'''

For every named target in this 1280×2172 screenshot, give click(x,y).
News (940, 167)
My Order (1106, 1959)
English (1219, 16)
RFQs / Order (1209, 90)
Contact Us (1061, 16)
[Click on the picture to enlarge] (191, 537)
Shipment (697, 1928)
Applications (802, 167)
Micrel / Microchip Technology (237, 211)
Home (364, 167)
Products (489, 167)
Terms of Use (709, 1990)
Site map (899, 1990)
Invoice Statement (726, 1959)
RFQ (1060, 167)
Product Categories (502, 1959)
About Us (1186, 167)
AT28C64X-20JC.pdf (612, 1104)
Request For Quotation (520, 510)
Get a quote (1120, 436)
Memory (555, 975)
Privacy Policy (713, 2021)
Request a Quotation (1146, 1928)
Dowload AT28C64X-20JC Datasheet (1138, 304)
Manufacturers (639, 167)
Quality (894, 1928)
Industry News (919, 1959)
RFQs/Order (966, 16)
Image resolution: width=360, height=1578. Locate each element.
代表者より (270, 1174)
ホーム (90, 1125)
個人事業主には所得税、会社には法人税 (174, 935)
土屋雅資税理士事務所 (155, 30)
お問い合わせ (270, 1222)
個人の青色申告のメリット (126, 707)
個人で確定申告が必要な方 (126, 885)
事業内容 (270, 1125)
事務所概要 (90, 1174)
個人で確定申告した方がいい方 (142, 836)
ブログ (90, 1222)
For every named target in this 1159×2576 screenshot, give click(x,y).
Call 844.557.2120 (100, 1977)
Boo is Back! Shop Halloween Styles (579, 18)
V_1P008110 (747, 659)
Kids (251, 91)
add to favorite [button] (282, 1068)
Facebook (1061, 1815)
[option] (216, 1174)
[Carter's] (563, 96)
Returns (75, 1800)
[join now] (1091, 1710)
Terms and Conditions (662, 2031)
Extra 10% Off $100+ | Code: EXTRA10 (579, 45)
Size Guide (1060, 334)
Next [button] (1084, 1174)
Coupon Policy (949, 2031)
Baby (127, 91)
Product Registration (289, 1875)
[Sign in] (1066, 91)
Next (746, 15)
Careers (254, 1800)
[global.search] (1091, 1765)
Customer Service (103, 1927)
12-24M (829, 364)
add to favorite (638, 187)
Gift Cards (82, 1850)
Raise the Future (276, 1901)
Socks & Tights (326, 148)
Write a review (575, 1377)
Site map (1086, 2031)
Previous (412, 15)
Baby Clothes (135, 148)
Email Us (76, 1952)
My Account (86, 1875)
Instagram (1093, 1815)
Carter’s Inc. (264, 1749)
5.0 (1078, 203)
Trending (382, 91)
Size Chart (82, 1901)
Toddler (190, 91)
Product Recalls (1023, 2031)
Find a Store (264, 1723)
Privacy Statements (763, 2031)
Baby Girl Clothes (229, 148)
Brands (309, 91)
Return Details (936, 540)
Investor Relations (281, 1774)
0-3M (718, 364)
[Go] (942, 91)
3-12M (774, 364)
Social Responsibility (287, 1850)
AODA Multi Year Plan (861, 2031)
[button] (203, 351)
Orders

'''

[Exercise]
Proceeding from the line containing "Product Registration (289, 1875)" through the line containing "Email Us (76, 1952)", transcribe the lines above exactly, both end lines included.

[Reply to the task]
Product Registration (289, 1875)
[Sign in] (1066, 91)
Next (746, 15)
Careers (254, 1800)
[global.search] (1091, 1765)
Customer Service (103, 1927)
12-24M (829, 364)
add to favorite (638, 187)
Gift Cards (82, 1850)
Raise the Future (276, 1901)
Socks & Tights (326, 148)
Write a review (575, 1377)
Site map (1086, 2031)
Previous (412, 15)
Baby Clothes (135, 148)
Email Us (76, 1952)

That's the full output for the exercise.